В начале августа Ахматова провожала мужа на фронт. Все, что осложняло их отношения, было забыто. Вероятно, в этот момент они снова, на краткий миг, почувствовали себя “настоящими” мужем и женой. 5 августа в Петербурге, на Царскосельском вокзале они встретили Блока и вместе отобедали. Гумилев был уже в форме. Когда Блок ушел, Гумилев спросил Ахматову: “Неужели и его пошлют на фронт? Ведь это то же самое, что жарить соловьев”.
Удивительные слова! Ведь Гумилев всегда считал себя значительным поэтом, пусть меньшим, чем Блок. Он не позволял себе сомневаться в своем призвании. И все же – он добровольцем идет на войну, а отправлять туда Блока – кощунство. “Соловью”, Моцарту не место на войне, она – для “детей Марфы”, для Сальери, принимающего на себя всю полноту страдания и труда. Если прибегнуть к образам из написанной годом раньше блоковской трагедии “Роза и крест”, Гумилев видел себя Бертраном, Блока – Гаэтаном. Надмирному певцу Гаэтану нечего делать в битве. Бертран умрет или победит за него. Но и слава героя достанется ему, а Гаэтану – лишь слава певца.
На фронт уходил (по призыву) и Дмитрий Гумилев, но ему, в прошлом кадровому офицеру, сам Бог велел воевать. Брат поэта был направлен в Царицынский, а затем Березинский кавалерийский полк; он удостоился нескольких орденов, но ни разу не был повышен в чине, и демобилизовался в 1917 году по состоянию здоровья поручиком. Умер Дмитрий Гумилев, видимо, от последствий фронтовой контузии, пережив брата лишь на год. По язвительному свидетельству Ахматовой, когда Дмитрий уходил на фронт, “любящая жена… потребовала раздела имущества и завещания в свою пользу”. Николай воспротивился, сказав: “Я не хочу, чтобы мамины деньги Аня употребила на устройство публичного дома”. Такая, значит, репутация была в семье у “второй Анны Андреевны”.
13 августа Гумилев прибыл в гвардейский запасной кавалерийский полк – в те самые “аракчеевские казармы” под Новгородом, в Кречевицы. Здесь ему надлежало пройти ускоренную подготовку, состоявшую, по словам его товарища Ю. В. Янишевского, “лишь в стрельбе, отдании чести и езде”. 24 августа он был зачислен вольноопределяющимся в Лейб-гвардии уланский полк Ее Величества Императрицы Александры Федоровны.
Николай Гумилев в форме улана, 1914 год
Слово “улан” происходит от монгольского слова “оглан” – “юноша”. Так называли членов ханской фамилии, не получавших наследства и вынужденных искать себе счастья саблей.

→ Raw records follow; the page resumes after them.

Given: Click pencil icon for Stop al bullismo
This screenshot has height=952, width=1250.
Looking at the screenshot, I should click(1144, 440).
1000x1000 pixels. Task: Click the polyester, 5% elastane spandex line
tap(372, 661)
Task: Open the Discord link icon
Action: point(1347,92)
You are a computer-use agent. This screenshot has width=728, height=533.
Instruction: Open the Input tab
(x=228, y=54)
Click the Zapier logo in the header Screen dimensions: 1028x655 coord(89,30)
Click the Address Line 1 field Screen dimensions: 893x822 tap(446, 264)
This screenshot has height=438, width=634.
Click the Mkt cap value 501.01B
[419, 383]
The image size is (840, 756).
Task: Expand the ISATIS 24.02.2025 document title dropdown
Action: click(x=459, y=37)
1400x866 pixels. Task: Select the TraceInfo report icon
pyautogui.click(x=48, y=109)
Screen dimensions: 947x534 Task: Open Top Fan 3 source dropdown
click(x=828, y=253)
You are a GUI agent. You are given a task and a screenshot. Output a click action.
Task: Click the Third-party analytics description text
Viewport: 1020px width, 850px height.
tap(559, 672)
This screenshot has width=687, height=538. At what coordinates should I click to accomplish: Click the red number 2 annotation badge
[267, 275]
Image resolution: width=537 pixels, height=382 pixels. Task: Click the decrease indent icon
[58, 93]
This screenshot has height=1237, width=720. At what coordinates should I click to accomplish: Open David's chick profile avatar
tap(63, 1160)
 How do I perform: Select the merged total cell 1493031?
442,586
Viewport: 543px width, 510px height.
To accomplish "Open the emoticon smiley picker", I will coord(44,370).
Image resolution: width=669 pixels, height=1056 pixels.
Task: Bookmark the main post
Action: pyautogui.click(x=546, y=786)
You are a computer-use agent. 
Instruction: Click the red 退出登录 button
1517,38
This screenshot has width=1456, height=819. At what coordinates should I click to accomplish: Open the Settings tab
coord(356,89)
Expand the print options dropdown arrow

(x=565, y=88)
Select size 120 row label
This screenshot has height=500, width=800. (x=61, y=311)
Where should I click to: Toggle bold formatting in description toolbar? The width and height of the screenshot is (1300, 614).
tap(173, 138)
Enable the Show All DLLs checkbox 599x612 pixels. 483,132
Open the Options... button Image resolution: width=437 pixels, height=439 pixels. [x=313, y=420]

Множество огланов (уланов) состояло на службе у польских королей и великих князей Литовских. Память о восточном происхождении этих войск сохранилась в их головных уборах (каски, напоминающие по форме калмыцкие шапки). Уланы были вооружены саблями и пиками, но у них было, конечно, и огнестрельное оружие. Лейб-гвардии уланский полк, старейший в русской армии, был основан в 1803 году и отличился во время Наполеоновских кампаний под командованием А. С. Чаликова. После 1882 года, когда все армейские уланские и гусарские полки были переименованы в драгунские, осталось лишь два гвардейских уланских полка – Лейб-гвардии уланский и Литовский уланский. Таким образом, “охотник” Гумилев оказался в военном подразделении довольно поэтическом.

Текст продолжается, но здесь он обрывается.